Extracted records
==============================

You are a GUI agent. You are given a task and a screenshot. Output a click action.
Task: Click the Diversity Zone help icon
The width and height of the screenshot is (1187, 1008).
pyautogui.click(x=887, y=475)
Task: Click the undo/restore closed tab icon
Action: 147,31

==============================

## [REQUIRED ACTION]
Starting at the line that contains "Task: Click the Diversity Zone help icon", output every remaining line of the data exactly, and stop after the last one.

## [COMPLETED EXERCISE]
Task: Click the Diversity Zone help icon
The width and height of the screenshot is (1187, 1008).
pyautogui.click(x=887, y=475)
Task: Click the undo/restore closed tab icon
Action: 147,31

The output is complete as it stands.